Setting default log level to "WARN".
To adjust logging level use sc.setLogLevel(newLevel). For SparkR, use setLogLevel(newLevel).
24/10/13 21:33:45 WARN NativeCodeLoader: Unable to load native-hadoop library for your platform... using builtin-java classes where applicable

In [13]:

df = spark.createDataFrame(create_row_faker(5000))

To avoid getting the warning, either use pyspark.sql.Row and let Spark infer datatypes or create a schema for the dataframe specifying the datatypes of all fields (here's the list of all datatypes).

In [14]:

from pyspark.sql.types import *
schema = StructType([StructField('name', StringType()),
                     StructField('age',IntegerType()),
                     StructField('postcode',StringType()),
                     StructField('email', StringType()),
                     StructField('nationality',StringType())])

In [15]:

df = spark.createDataFrame(create_row_faker(5000), schema)

In [16]:

df.printSchema()

root
 |-- name: string (nullable = true)
 |-- age: integer (nullable = true)
 |-- postcode: string (nullable = true)
 |-- email: string (nullable = true)
 |-- nationality: string (nullable = true)

Let's generate some more data (dataframe with $5\cdot10^4$ rows). The file will be partitioned by Spark.

In [17]:

%%time
n = 5*10**4
df = spark.createDataFrame(create_row_faker(n), schema)

CPU times: user 3.01 s, sys: 8.67 ms, total: 3.02 s
Wall time: 3.04 s

In [18]:

df.show(10, truncate=False)

+---------------------------------+---+--------+----------------------------+----------------------+
|name                             |age|postcode|email                       |nationality           |
+---------------------------------+---+--------+----------------------------+----------------------+
|Aleksandr Weihmann               |35 |32181   |bbeckmann@example.org       |Fidschi               |
|Prof. Kurt Bauer B.A.            |91 |37940   |hildaloechel@example.com    |Guatemala             |
|Ekkehart Wiek-Kallert            |13 |61559   |maja07@example.net          |Brasilien             |
|Annelise Rohleder-Hornig         |80 |93103   |daniel31@example.com        |Guatemala             |
|Magrit Knappe B.A.               |47 |34192   |gottliebmisicher@example.com|Guadeloupe            |
|Univ.Prof. Gotthilf Wilmsen B.Sc.|29 |56413   |heini76@example.net         |Litauen               |
|Franjo Etzold-Hentschel          |95 |96965   |frederikpechel@example.com  |Belize                |
|Steffen Dörschner                |19 |69166   |qraedel@example.net         |Tunesien              |
|Milos Ullmann                    |14 |51462   |uadler@example.net          |Griechenland          |
|Prof.

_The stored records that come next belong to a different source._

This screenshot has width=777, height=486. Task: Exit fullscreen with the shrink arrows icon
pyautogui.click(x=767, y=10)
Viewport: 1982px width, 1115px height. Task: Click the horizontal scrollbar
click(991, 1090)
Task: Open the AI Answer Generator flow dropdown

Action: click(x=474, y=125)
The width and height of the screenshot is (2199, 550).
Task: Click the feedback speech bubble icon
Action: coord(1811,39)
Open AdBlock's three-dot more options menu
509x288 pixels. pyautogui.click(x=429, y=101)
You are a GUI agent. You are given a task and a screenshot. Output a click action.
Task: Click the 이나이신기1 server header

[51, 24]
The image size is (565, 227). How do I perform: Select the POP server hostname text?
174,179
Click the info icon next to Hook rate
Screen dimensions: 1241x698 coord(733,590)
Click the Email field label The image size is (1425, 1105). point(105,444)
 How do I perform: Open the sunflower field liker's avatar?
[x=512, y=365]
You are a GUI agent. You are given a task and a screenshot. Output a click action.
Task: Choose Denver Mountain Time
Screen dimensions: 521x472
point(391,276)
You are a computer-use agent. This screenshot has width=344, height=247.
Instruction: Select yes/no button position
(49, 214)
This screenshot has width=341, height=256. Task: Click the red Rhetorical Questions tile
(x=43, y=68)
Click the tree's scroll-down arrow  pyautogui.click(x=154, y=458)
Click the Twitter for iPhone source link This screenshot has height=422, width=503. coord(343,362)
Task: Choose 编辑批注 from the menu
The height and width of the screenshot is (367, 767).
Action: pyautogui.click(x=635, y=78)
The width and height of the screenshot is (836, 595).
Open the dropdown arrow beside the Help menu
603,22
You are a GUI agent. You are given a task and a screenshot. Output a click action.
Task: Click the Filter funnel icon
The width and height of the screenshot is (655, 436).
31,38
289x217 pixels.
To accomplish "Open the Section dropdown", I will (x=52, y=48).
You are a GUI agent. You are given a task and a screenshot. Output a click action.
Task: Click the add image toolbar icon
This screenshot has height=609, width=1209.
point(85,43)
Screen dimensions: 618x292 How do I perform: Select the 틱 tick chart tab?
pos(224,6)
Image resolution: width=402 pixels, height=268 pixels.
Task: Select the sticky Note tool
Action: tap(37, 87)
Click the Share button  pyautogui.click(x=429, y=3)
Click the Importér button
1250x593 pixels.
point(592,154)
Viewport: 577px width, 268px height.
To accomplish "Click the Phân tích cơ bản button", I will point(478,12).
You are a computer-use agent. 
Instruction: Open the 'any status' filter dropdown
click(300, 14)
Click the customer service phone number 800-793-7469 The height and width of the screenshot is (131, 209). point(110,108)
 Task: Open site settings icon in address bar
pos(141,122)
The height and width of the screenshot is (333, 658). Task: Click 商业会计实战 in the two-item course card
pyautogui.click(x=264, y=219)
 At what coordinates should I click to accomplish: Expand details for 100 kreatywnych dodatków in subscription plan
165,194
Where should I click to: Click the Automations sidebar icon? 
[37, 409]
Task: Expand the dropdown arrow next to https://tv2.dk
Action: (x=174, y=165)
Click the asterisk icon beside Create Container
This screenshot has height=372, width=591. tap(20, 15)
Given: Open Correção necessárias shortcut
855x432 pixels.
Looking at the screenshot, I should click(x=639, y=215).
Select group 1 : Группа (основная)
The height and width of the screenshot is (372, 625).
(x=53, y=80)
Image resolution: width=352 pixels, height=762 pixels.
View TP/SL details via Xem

Urban Döring               |80 |89325   |augustewulff@example.net    |Vereinigtes Königreich|
+---------------------------------+---+--------+----------------------------+----------------------+
only showing top 10 rows

It took a long time (~4 sec. for 50000 rows)!

Can we do better?

The function create_row_faker() returns a list. This is not efficient, what we need is a generator instead.

In [19]:

d = create_row_faker(5)
# what type is d?
type(d)

Out[19]:

list

Let us turn d into a generator

In [20]:

d = ({"name": fake.name(),
      "age": fake.random_int(0, 100),
      "postcode": fake.postcode(),
      "email": fake.email(),
      "nationality": fake.country()} for i in range(5))
# what type is d?
type(d)

Out[20]:

generator

In [21]:

%%time
n = 5*10**4
fake = Faker('de_DE')
fake.seed_locale('de_DE', 42)
fake.seed_instance(42)
d = ({"name": fake.name(),
      "age": fake.random_int(0, 100),
      "postcode": fake.postcode(),
      "email": fake.email(),
      "nationality": fake.country()}
     for i in range(n))
df = spark.createDataFrame(d, schema)

CPU times: user 3.1 s, sys: 25.7 ms, total: 3.13 s
Wall time: 3.15 s

In [22]:

df.show(10, truncate=False)

+---------------------------------+---+--------+----------------------------+----------------------+
|name                             |age|postcode|email                       |nationality           |
+---------------------------------+---+--------+----------------------------+----------------------+
|Aleksandr Weihmann               |35 |32181   |bbeckmann@example.org       |Fidschi               |
|Prof. Kurt Bauer B.A.            |91 |37940   |hildaloechel@example.com    |Guatemala             |
|Ekkehart Wiek-Kallert            |13 |61559   |maja07@example.net          |Brasilien             |
|Annelise Rohleder-Hornig         |80 |93103   |daniel31@example.com        |Guatemala             |
|Magrit Knappe B.A.               |47 |34192   |gottliebmisicher@example.com|Guadeloupe            |
|Univ.Prof. Gotthilf Wilmsen B.Sc.|29 |56413   |heini76@example.net         |Litauen               |
|Franjo Etzold-Hentschel          |95 |96965   |frederikpechel@example.com  |Belize                |
|Steffen Dörschner                |19 |69166   |qraedel@example.net         |Tunesien              |
|Milos Ullmann                    |14 |51462   |uadler@example.net          |Griechenland          |
|Prof. Urban Döring               |80 |89325   |augustewulff@example.net    |Vereinigtes Königreich|
+---------------------------------+---+--------+----------------------------+----------------------+
only showing top 10 rows

This wasn't faster.

Let us look at how one can leverage Hadoop's parallelism to generate dataframes and speed up the process.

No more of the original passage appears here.